IB Maths AA SL Topic 4 — Statistics Toolkit Paper 1 & 2 ~9 min read

Box & Whisker Diagrams

A box plot is a quick visual snapshot of any data set — it shows you the smallest value, the biggest value, the median, and the quartiles all in one diagram. Drawing them and reading them is straightforward once you know the 5 numbers you need.

📘 What you need to know

A box plot (or box and whisker diagram) shows 5 key values from a data set: minimum, Q₁, median, Q₃, maximum.
The box covers the middle 50% of the data — from Q₁ to Q₃.
The whiskers extend out to the smallest and largest values that are not outliers.
Outliers are marked with a cross (×) outside the whiskers.
Outliers are values below Q₁ − 1.5 × IQR or above Q₃ + 1.5 × IQR.
Use your GDC to find the 5-number summary — enter data, run 1-Var Stats.

What does a box plot look like?

Anatomy of a box plot

The diagram shows 5 key parts:

The left whisker stretches to the smallest value that’s not an outlier.
The box goes from Q₁ (lower quartile) to Q₃ (upper quartile).
A line inside the box shows the median (Q₂).
The right whisker stretches to the largest value that’s not an outlier.
Any outliers are marked with a cross (×) past the whiskers.

The box can be drawn at any height — the height doesn’t mean anything. Only the horizontal positions matter, because they line up with the data values on the axis.

The 5-number summary

Before drawing a box plot, find these 5 values from the data:

Min

smallest

Q₁

lower quartile

Q₂

median

Q₃

upper quartile

Max

largest

📍

Use your GDC — every time

Type your data into a list and run 1-Var Stats. The calculator gives you Min, Q₁, Median, Q₃, Max all in one go. Don’t waste time finding quartiles by hand — different methods give different answers.

How to draw a box plot

5 steps to draw a box plot

Find the 5-number summary from your data (Min, Q₁, Median, Q₃, Max).
Check for outliers using Q₁ − 1.5 × IQR and Q₃ + 1.5 × IQR.
Draw a horizontal axis with an even scale that fits all your data.
Draw the box from Q₁ to Q₃, with a vertical line at the median.
Add whiskers out to the min and max (excluding outliers). Mark any outliers with a × past the whiskers.

Outlier rule

x is an outlier if x < Q₁ − 1.5 × IQR or x > Q₃ + 1.5 × IQR

🧠

Memory trick: “1.5 × IQR fences”

Imagine fences placed 1.5 × IQR away from each quartile. Anything outside those fences is an outlier and gets marked with a ×. The whisker stops at the last good data point — not at the fence itself.

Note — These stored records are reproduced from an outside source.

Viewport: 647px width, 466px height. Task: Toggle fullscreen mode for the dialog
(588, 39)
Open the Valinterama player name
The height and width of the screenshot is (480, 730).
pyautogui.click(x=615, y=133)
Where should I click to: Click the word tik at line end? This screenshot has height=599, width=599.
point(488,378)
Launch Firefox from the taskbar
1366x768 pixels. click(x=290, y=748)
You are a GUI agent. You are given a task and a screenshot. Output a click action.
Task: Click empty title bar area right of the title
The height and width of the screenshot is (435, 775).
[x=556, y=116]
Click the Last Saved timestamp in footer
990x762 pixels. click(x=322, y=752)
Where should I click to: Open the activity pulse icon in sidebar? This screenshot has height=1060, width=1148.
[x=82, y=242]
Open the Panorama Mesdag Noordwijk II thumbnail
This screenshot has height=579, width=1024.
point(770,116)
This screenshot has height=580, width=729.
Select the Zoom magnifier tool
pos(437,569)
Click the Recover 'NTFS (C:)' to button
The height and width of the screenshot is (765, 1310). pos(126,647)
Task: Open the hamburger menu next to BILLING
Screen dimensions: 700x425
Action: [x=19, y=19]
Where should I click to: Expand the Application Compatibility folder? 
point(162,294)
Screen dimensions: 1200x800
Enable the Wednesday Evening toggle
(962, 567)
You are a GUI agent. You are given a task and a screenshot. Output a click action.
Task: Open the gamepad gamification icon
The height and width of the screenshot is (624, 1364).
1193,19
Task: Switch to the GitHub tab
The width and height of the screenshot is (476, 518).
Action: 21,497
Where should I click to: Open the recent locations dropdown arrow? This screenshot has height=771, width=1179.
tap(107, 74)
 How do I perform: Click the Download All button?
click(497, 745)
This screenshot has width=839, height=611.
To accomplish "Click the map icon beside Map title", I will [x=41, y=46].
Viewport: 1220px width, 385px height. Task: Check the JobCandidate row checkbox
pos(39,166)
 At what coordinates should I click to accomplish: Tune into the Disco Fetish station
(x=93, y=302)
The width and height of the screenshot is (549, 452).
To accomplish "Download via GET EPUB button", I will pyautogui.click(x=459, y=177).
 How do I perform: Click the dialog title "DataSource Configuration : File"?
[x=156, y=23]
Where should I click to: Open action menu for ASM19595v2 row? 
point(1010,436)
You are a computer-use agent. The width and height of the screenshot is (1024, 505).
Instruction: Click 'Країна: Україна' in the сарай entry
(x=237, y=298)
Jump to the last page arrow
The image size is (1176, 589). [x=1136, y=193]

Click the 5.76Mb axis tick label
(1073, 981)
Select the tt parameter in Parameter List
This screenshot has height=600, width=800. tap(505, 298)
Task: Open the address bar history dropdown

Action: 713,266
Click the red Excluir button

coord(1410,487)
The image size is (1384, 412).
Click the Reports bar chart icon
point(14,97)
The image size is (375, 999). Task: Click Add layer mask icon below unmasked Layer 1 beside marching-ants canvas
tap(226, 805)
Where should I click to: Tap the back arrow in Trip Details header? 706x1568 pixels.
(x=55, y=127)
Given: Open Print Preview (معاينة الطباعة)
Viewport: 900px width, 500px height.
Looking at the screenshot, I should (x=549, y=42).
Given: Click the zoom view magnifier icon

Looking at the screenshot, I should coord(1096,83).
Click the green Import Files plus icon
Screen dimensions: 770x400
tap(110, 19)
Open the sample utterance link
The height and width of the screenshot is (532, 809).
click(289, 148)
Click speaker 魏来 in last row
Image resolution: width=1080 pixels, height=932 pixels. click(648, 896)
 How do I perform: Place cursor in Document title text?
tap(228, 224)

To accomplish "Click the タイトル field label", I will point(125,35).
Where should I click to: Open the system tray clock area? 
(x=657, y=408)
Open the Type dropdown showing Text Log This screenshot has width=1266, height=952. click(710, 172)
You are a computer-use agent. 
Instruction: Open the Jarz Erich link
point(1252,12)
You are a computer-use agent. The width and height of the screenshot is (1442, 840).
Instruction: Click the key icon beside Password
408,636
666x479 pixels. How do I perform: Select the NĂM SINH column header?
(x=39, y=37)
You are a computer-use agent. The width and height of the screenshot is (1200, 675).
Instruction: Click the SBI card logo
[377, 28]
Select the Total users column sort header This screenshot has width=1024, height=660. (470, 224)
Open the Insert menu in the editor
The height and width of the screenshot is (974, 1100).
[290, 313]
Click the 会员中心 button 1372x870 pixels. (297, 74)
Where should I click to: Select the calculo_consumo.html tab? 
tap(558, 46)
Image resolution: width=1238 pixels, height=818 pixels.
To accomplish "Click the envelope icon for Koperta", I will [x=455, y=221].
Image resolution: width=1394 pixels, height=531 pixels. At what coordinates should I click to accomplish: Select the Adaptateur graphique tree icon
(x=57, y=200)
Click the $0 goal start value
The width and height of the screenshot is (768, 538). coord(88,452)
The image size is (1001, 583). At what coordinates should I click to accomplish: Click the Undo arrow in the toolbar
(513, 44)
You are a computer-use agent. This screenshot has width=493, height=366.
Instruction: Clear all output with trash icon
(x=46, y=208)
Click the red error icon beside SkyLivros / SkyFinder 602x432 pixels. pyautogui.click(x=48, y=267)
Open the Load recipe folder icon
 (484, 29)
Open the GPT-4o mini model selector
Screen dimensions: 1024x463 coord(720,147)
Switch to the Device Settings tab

What does the shape tell you?

A quick glance at a box plot tells you a lot about the data. Here’s what to look for:

Shape	What it means
Box symmetric, whiskers equal length	Data is symmetric — possibly normal-shaped.
Median closer to Q₁, longer right whisker	Data is skewed to the right (positively skewed). Most values are smaller, a few are large.
Median closer to Q₃, longer left whisker	Data is skewed to the left (negatively skewed). Most values are larger, a few are small.
Long box / wide whiskers	Data is very spread out — high variability.
Short box / short whiskers	Data is tightly bunched — low variability, very consistent.

Comparing two box plots

When comparing two data sets, draw both box plots on the same axis. Then compare:

Medians — which centre is higher?
IQRs (length of the box) — which is more spread out?
Ranges (whisker tip to whisker tip) — total spread.
Outliers — does either data set have extreme values?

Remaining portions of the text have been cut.